Com preços entre 1 000 e 4 000 euros, estes intercetores são muito mais baratos do que os drones Shahed, que podem custar entre 25 000 e 50 000 euros, o que faz deles o tipo de drone mais procurado na Ucrânia atualmente.
Desde o início da guerra com o Irão, no final de fevereiro, Kiev assinou quatro "acordos de drones" com países do Golfo.
A diferença de custos é evidente quando comparada com os sofisticados, mas caros, sistemas de defesa aérea Patriot utilizados contra os ataques de drones iranianos na região, em que o lançamento de um único míssil custa cerca de 3,5 milhões de euros.
Zelenskyy afirmou que, em maio de 2026, quase 20 países manifestaram interesse em celebrar acordos semelhantes e que Kiev está também a preparar "um grande acordo de drones com a UE".
Com as recentes incursões de drones de Moscovo nos países bálticos e na Roménia – onde um drone russo atingiu um edifício residencial na semana passada –, o interesse nos intercetores ucranianos aumentou ainda mais.
Próximo capítulo?
Com uma taxa de interceção de drones na ordem dos 90% e de mísseis de cruzeiro até 80%, permanece uma lacuna evidente na defesa aérea da Ucrânia: um sistema antibalístico.
Até agora, o míssil Patriot, de fabrico norte-americano, continua a ser a única arma eficaz para abater mísseis balísticos russos.

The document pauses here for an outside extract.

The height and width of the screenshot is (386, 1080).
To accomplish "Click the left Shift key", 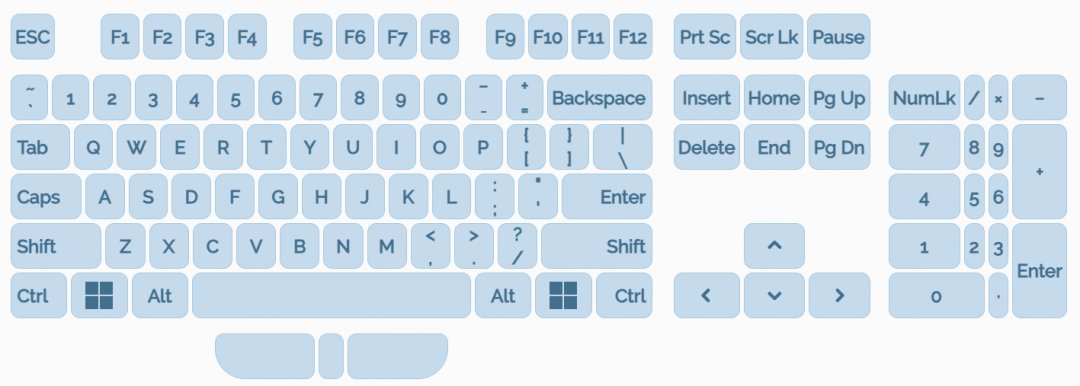I will [x=56, y=246].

Face à política de Washington em relação à Ucrânia e à sua própria guerra com o Irão, os sistemas Patriot são escassos.
Moscovo sabe-o bem e ataca a Ucrânia com dezenas de mísseis balísticos em poucas horas.
"60 a 65 mísseis antibalísticos por mês, face aos desafios atuais, não são nada", afirmou Zelenskyy no domingo.
Num ataque noturno na terça-feira, a Rússia lançou 33 mísseis balísticos contra a Ucrânia.
Zelenskyy pediu recentemente ao presidente dos Estados Unidos, Donald Trump, uma licença para produzir mísseis interceptores Patriot. Questionado sobre se já tinha recebido uma resposta, afirmou esperar obtê-la.
"A Europa precisa de uma defesa antibalística própria, para que esta guerra possa finalmente chegar ao fim", declarou Zelenskyy, depois de pelo menos 20 pessoas terem morrido e mais de 100 ficado feridas num dos maiores ataques de Moscovo.